Regular heartbeat rhythm at the heartbeat initiation stage is essential for normal cardiogenesis at low temperature
- Equal contributors
1 Department of Integrated Biosciences, Graduate School of Frontier Sciences, The University of Tokyo, 5-1-5, Kashiwa-no-ha, Kashiwa, Chiba 277-8562, Japan
2 PRESTO, Japan Science and Technology Agency (JST), Kawaguchi, Saitama 332-0012, Japan
BMC Developmental Biology 2014, 14:12 doi:10.1186/1471-213X-14-12Published: 25 February 2014
The development of blood flow in the heart is crucial for heart function and embryonic survival. Recent studies have revealed the importance of the extracellular matrix and the mechanical stress applied to the valve cushion that controls blood flow to the formation of the cardiac valve during embryogenesis. However, the events that trigger such valve formation and mechanical stress, and their temperature dependence have not been explained completely.
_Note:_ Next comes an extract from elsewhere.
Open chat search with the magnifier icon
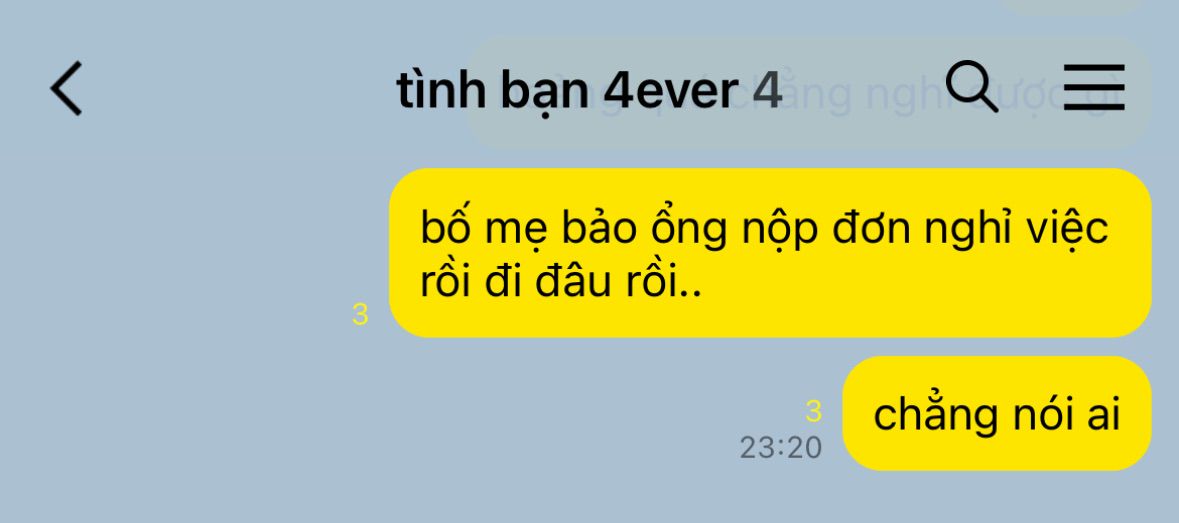 (x=972, y=87)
Medaka (Oryzias latipes) inhabits a wide range of East Asia and adapts to a wide range of climates. We used medaka embryos from different genomic backgrounds and analyzed heartbeat characteristics including back-and-forth blood flow and bradyarrhythmia in embryos incubated at low temperature. We also used high-speed imaging analysis to examine the heartbeat of these animals after transient exposure to low temperature.
Embryos of the Hd-rR medaka strain exhibited back-and-forth blood flow in the heart (blood regurgitation) after incubation at 15°C. This regurgitation was induced by exposure to low temperature around the heartbeat initiation period and was related to abnormalities in the maintenance or pattern of contraction of the atrium or the atrioventricular canal. The Odate strain from the northern Japanese group exhibited normal blood flow after incubation at 15°C. High-speed time-lapse analysis of the heartbeat revealed that bradyarrhythmia occurred only in Hd-rR embryos incubated at 15°C. The coefficient of contraction, defined as the quotient of the length of the atrium at systole divided by its length at diastole, was not affected in either strain. The average heart rate after removing the effect of arrhythmia did not differ significantly between the two strains, suggesting that the mechanical stress of individual myocardial contractions and the total mechanical stress could be equivalent, regardless of the presence of arrhythmia or the heart rate. Test-cross experiments suggested that this circulation phenotype was caused by a single major genomic locus.
These results suggest that cardiogenesis at low temperature requires a constant heartbeat. Abnormal contraction rhythms at the stage of heartbeat initiation may cause regurgitation at later stages. From the evolutionary viewpoint, strains that exhibit normal cardiogenesis during development at low temperature inhabit northern environments.